**Records provided:**
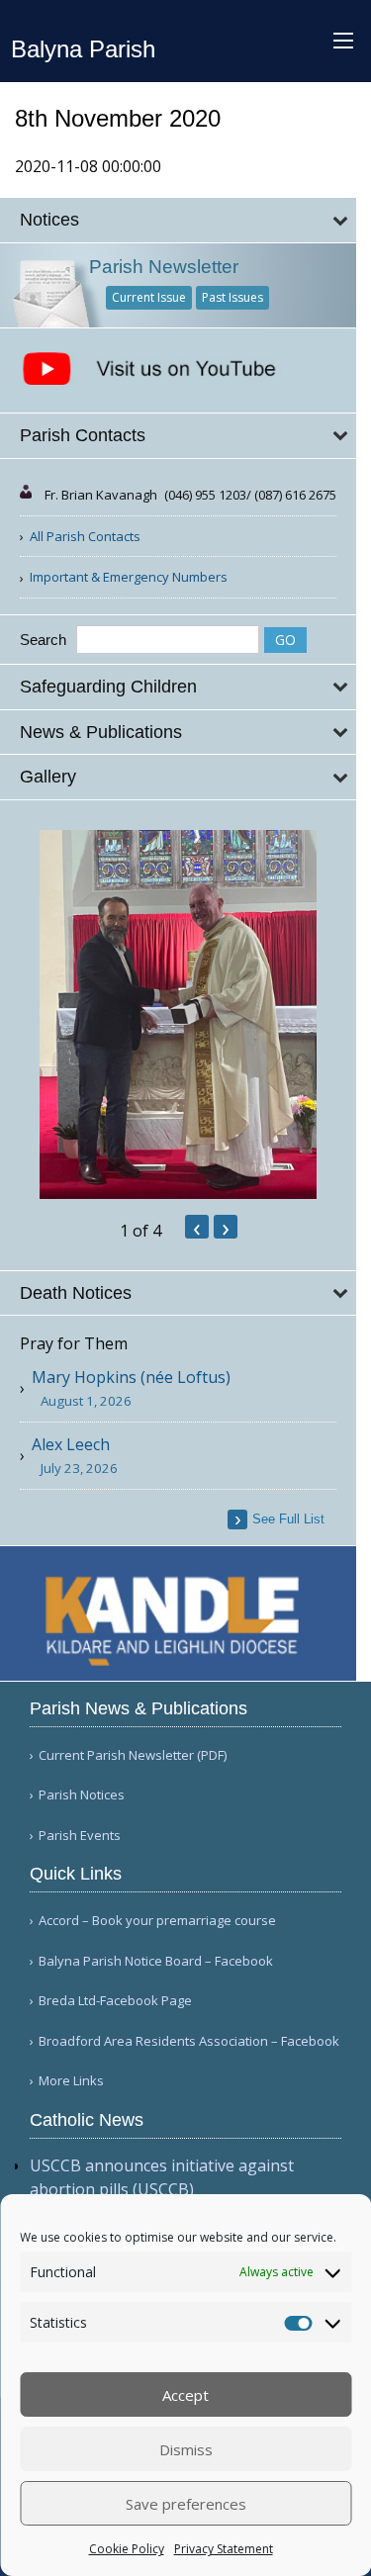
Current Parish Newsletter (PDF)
...
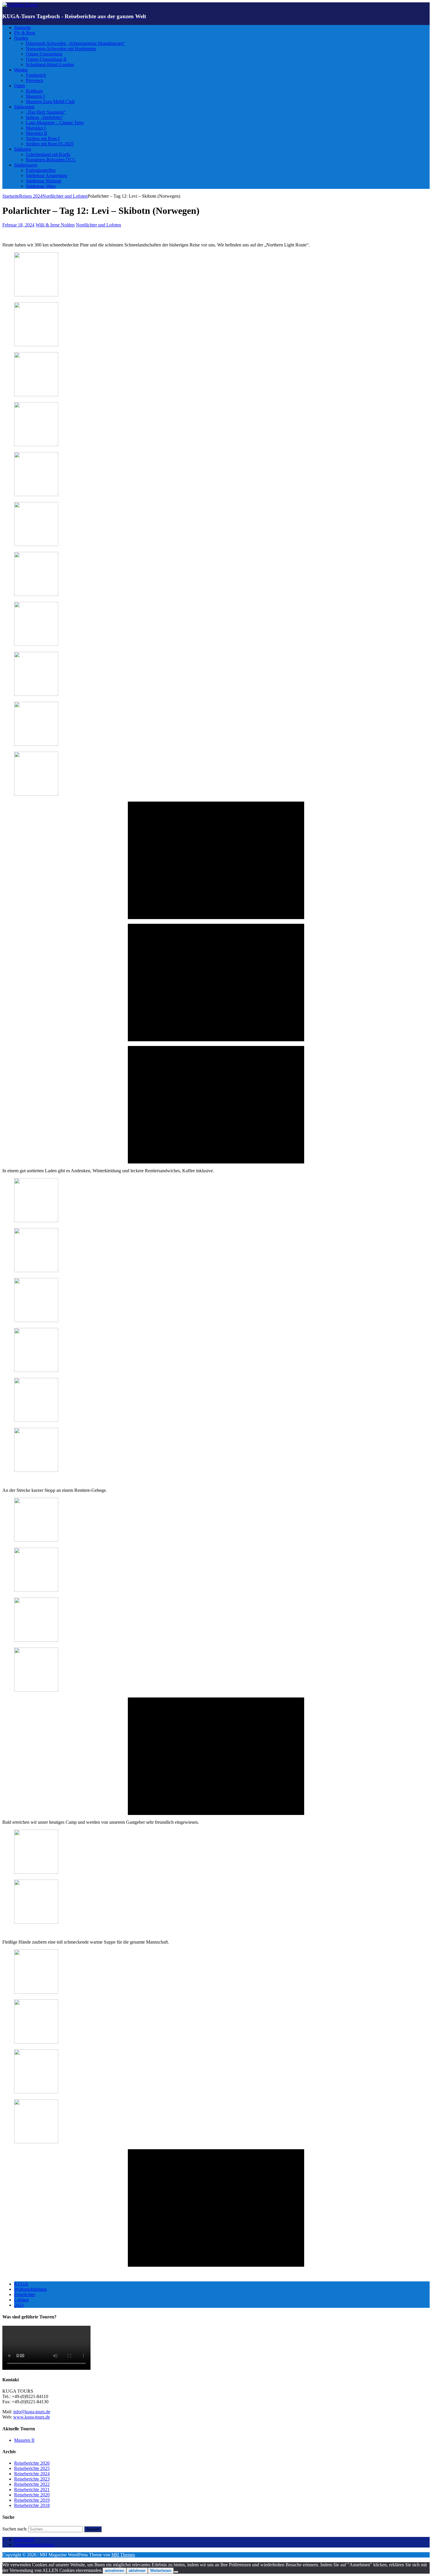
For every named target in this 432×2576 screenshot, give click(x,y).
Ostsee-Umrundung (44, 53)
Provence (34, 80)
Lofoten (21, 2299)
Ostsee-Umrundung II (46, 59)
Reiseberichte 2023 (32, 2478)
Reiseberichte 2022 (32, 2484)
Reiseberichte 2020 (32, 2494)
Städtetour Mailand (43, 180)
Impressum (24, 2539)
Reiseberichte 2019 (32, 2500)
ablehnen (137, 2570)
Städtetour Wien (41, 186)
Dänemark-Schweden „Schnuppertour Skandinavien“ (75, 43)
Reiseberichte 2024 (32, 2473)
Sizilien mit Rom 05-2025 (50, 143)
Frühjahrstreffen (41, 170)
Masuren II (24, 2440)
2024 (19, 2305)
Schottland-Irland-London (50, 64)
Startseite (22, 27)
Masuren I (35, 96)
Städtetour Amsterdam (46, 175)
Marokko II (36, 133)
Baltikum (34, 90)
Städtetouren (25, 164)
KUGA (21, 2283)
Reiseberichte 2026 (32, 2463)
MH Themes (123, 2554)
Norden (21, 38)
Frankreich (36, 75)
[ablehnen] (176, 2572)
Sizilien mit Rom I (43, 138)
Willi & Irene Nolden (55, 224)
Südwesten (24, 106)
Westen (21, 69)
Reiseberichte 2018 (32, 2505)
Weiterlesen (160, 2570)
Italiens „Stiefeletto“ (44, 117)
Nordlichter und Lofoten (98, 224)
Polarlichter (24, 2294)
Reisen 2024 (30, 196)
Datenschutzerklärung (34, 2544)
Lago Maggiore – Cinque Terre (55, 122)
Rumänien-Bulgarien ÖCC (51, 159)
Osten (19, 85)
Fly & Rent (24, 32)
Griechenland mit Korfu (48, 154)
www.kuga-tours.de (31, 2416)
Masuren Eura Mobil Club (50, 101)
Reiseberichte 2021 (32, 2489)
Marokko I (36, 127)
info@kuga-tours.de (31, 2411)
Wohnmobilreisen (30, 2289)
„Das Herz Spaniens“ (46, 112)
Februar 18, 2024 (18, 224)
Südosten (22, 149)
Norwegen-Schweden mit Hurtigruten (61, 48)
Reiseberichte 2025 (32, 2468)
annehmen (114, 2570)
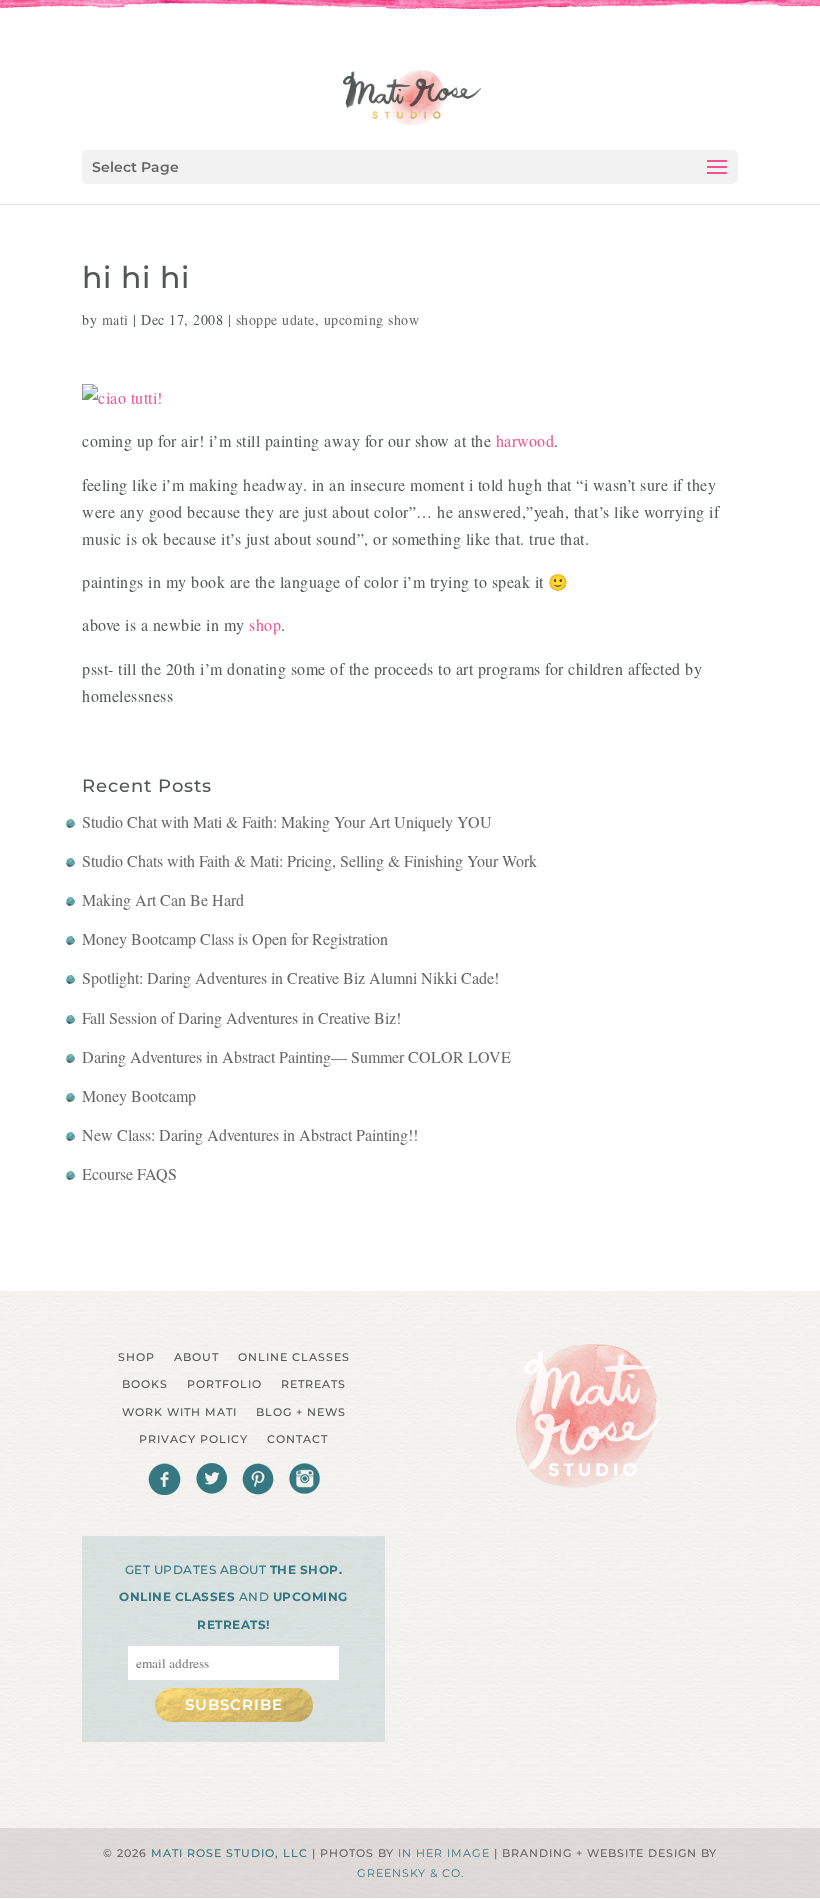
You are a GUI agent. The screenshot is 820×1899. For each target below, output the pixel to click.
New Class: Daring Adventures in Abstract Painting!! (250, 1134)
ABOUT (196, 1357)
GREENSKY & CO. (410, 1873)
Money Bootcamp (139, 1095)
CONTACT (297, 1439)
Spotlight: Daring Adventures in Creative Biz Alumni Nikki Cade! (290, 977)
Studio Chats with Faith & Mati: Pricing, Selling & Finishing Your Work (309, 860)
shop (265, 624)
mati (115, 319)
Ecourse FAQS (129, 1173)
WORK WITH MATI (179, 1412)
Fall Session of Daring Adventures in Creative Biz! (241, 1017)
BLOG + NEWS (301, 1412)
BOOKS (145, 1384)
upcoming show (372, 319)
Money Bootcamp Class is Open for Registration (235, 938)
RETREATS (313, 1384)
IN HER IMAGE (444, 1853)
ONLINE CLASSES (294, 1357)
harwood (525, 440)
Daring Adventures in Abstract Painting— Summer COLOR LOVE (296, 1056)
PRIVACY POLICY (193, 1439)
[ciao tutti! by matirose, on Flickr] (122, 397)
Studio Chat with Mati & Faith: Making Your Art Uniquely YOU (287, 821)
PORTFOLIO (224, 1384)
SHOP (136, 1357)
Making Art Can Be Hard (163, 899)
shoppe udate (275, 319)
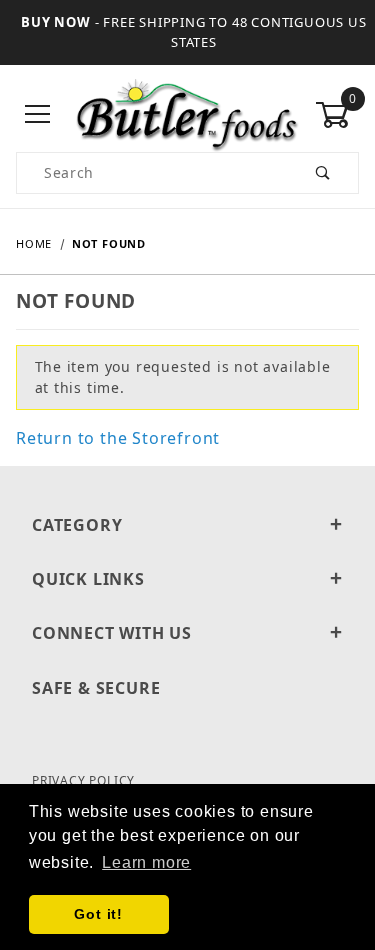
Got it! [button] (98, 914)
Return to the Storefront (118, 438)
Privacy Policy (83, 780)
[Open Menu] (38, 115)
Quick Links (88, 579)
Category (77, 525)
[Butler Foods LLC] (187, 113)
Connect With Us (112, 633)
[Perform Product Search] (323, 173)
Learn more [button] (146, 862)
* * *
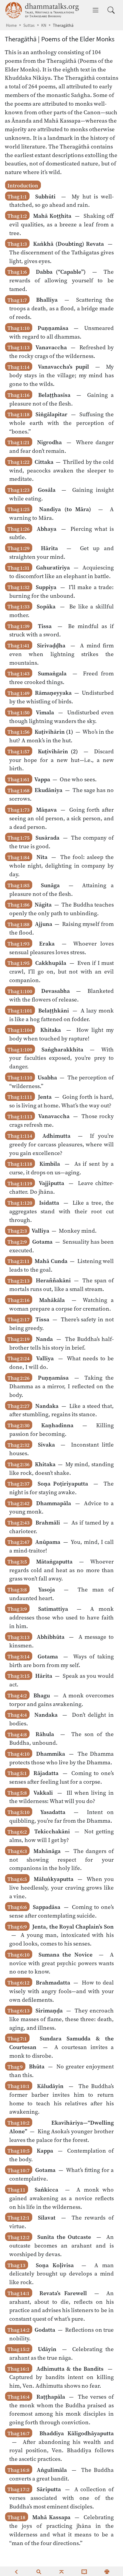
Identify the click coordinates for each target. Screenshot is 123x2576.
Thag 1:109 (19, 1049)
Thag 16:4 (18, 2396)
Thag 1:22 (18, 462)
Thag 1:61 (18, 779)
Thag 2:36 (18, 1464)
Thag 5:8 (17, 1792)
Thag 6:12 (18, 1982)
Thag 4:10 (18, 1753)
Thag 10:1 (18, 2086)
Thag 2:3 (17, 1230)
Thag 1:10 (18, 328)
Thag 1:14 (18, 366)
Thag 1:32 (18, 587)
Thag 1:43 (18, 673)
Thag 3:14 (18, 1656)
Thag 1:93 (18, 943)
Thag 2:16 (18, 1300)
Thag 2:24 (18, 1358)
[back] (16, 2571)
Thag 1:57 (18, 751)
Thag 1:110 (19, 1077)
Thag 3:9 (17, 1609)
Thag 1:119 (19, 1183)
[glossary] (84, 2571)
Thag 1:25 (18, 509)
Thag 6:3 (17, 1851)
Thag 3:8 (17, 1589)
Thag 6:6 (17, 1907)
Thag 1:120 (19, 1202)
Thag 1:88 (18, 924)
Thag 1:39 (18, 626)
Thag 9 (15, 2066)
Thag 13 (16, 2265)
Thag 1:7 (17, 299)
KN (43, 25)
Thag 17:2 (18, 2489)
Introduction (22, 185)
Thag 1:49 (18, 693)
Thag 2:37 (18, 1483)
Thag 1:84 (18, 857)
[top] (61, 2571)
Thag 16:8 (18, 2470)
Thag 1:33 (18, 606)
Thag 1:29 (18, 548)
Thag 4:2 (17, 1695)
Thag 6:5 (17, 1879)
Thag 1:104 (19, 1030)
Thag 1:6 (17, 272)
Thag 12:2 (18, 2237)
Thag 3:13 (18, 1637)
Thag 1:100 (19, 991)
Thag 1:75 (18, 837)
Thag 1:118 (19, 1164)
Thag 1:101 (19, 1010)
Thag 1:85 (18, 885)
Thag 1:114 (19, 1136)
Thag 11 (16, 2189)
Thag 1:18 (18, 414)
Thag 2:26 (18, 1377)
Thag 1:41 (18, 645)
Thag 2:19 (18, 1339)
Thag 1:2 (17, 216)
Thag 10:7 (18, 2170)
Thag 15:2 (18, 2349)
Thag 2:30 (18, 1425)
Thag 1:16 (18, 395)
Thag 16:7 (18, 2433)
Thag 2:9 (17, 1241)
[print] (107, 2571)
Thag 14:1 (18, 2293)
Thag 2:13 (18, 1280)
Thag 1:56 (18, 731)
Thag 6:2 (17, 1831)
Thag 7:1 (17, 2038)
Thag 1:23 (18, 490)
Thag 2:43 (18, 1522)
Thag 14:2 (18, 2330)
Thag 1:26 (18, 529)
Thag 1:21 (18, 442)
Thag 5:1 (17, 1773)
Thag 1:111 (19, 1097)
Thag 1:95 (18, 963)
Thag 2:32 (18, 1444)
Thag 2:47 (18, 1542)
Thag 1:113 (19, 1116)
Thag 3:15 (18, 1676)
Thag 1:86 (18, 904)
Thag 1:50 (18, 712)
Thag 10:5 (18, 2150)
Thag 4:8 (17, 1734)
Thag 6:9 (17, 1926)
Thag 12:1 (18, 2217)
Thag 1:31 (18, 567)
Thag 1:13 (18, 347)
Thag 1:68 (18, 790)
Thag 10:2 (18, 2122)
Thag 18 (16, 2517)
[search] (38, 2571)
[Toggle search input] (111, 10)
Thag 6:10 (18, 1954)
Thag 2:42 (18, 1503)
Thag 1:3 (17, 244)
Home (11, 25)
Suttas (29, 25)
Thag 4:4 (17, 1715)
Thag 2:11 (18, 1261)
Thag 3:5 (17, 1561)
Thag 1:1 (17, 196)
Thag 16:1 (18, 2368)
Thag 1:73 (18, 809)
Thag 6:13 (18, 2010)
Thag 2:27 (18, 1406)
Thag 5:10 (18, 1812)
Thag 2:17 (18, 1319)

**Requirement:**
Start with the line above that contains "Thag 16:1 (18, 2368)" and end with the line that contains "Thag 2:17 (18, 1319)". Write out those lines exactly, and only those.

**The completed task:**
Thag 16:1 (18, 2368)
Thag 1:73 (18, 809)
Thag 6:13 (18, 2010)
Thag 2:27 (18, 1406)
Thag 5:10 (18, 1812)
Thag 2:17 (18, 1319)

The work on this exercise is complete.